━━━ TEXT FOR ANALYSIS ━━━

Because the molecular weight of endotoxins is usually over 10 kD, ultrafiltration can sometimes be used to perform as a size based separation. Due to the high variability of endotoxin size, it can be difficult to select the correct membrane, hence this method is best used only when all endotoxins present are larger than 300,000 Da. Commercially available ultra filters have been shown to remove pyrogens to a level below 0.001 EU/ml.

===Distillation===

This method is also based on the large molecular weight and heat stability of endotoxins. Low molecular-weight solvents can be easily purified by boiling and collecting the condensed vapor in an endotoxin free vessel (see "heating" below). The large LPS molecules do not easily vaporize, and are thus left behind in the heating vessel. This is the method of choice for the purification of water.

== Inactivation/destruction ==
Because pyrogens are often difficult to remove, inactivation or destruction of the LPS molecule can sometimes be preferable.

===Acid-base hydrolysis===

This method has been shown to cleave Lipid A from the polysaccharide in the LPS molecule (see right). The lipid moiety alone is not soluble in water. Thus unable to bind to endothelial cells, it is rendered inactive. However, acid-base hydrolysis can denature a target protein, and is thus unsuitable when purifying a protein.

===Oxidation===

Oxidation using hydrogen peroxide is often used as a low cost pyrogen destroying solution. The mechanism for this destruction is unknown, but hydrogen peroxide can easily be removed further downstream in the purification process, and is therefore a useful method of pyrogen removal. However, like acid-base hydrolysis, it is not suitable when purifying proteins.

━━━ RECORDS SHOWN ━━━

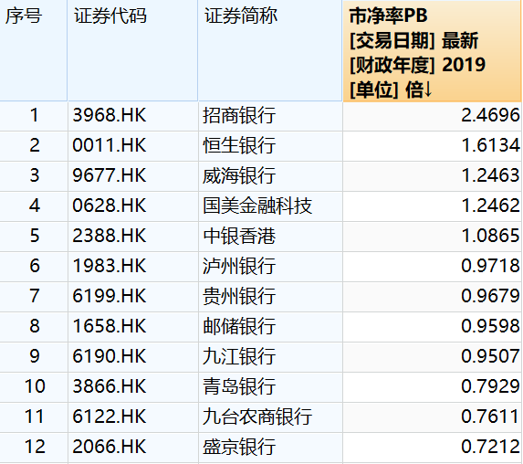Click PB value 0.9718 for 泸州银行

(490, 266)
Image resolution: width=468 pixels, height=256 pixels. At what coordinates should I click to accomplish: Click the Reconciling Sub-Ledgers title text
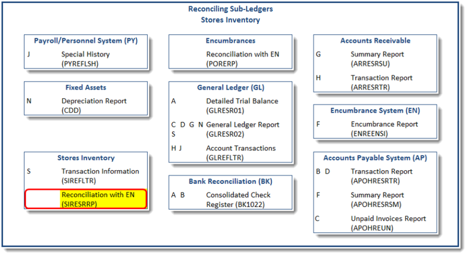tap(230, 9)
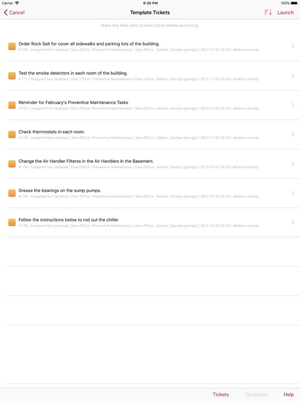
Task: Click orange square beside rod out chiller ticket
Action: (x=12, y=222)
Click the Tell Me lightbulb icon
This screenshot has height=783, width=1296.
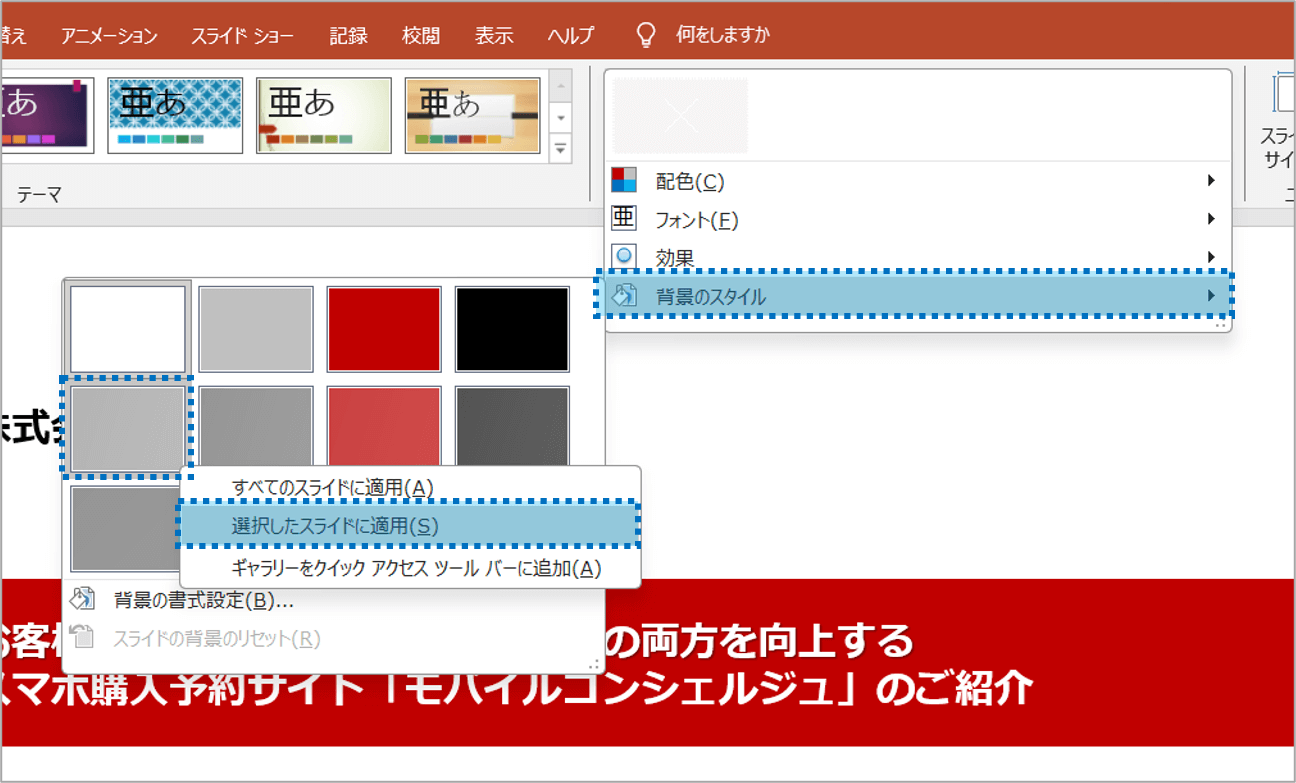645,33
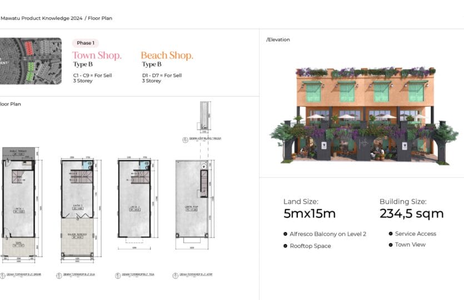This screenshot has width=464, height=300.
Task: Click the Service Access bullet point
Action: [415, 234]
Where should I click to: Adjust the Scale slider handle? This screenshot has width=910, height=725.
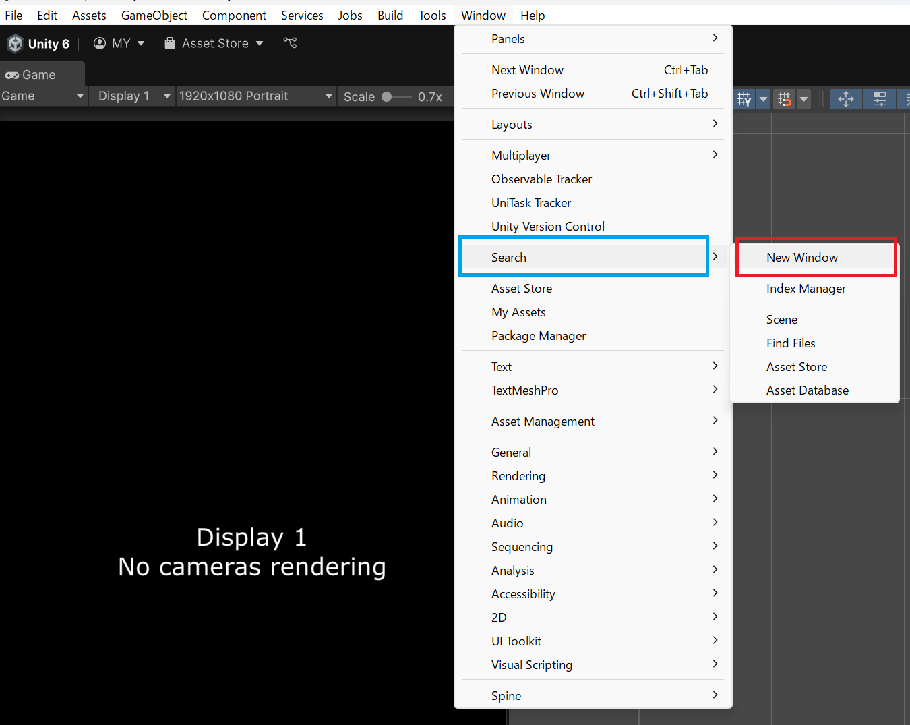pos(387,96)
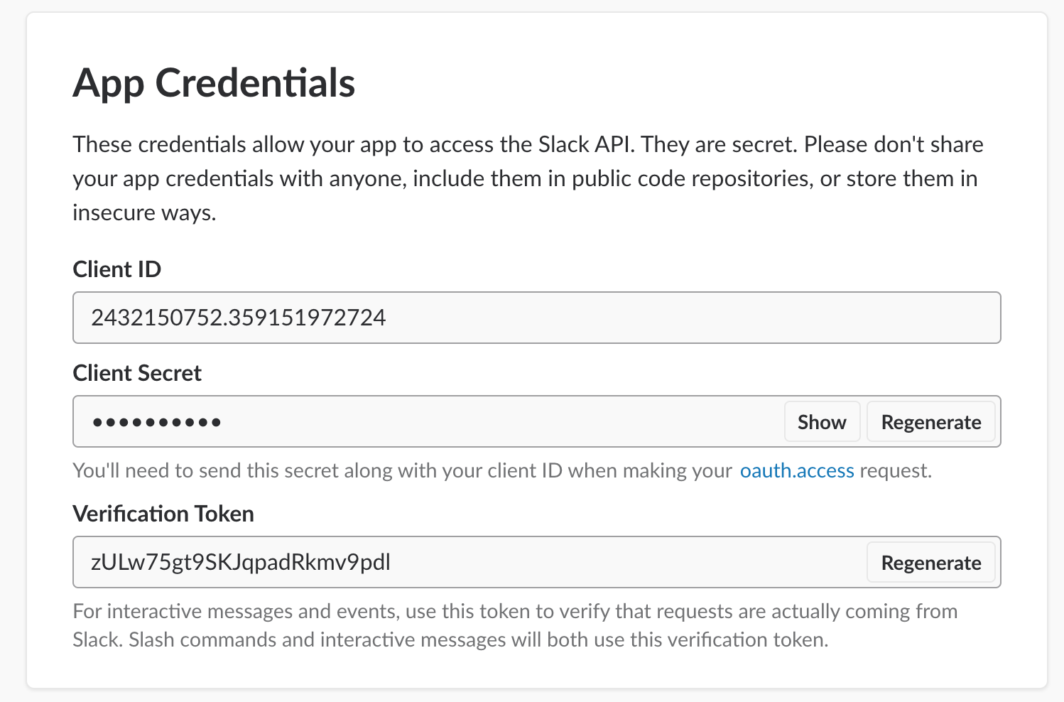Click into the Verification Token field

click(604, 563)
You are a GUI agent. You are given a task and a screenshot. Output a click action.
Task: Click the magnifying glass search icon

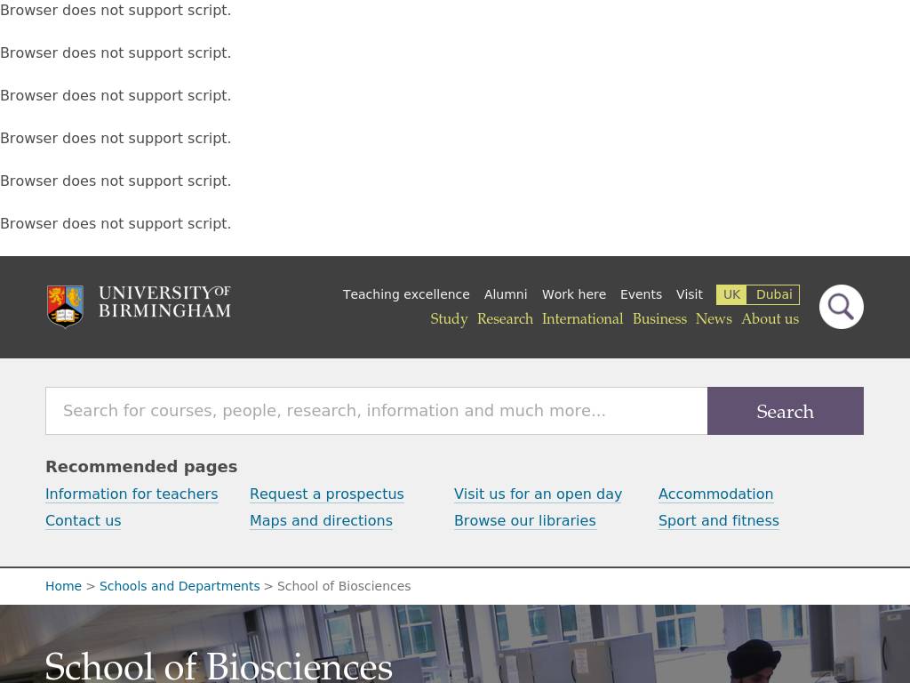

━━━

- AIM OF THE EXERCISE: Continue the text on removing and destroying pyrogens, starting after its final sentence on oxidation with hydrogen peroxide.

- ANSWER FOR THIS EXERCISE:
===Heating===
Heating methods are often used to ensure that glass and other lab equipment are free of pyrogenic material. Heat is applied by baking in a dry heat oven that is designed specifically for the depyrogenation process. Although endotoxins are relatively thermally stable, sufficient heating (250 °C for 30 min) results in a 3-log reduction of endotoxin levels. Due to the high temperature levels, this method is also not suitable when purifying proteins.

===Alkalies===

When purifying proteins, alkalies such as sodium hydroxide (NaOH) can be used safely and effectively. It is also widely used for depyrogenation of non-autoclavable equipment (e.g. plastics) and chromatography columns. In fact, when using an anion exchanger to remove pyrogens, it is necessary to clean the column with NaOH after each batch.

== Preventive methods ==
Because virtually all raw materials involved in a production process, including factory employees, can be potential sources of pyrogen contamination, raw material screening and depyrogenation can often go a long way to ensuring the final product is free of pyrogens and does not require costly removal or inactivation methods. Ultrafiltration of chemicals and buffer solutions, applying appropriate hygienic practices, and performing regular tests can all be helpful.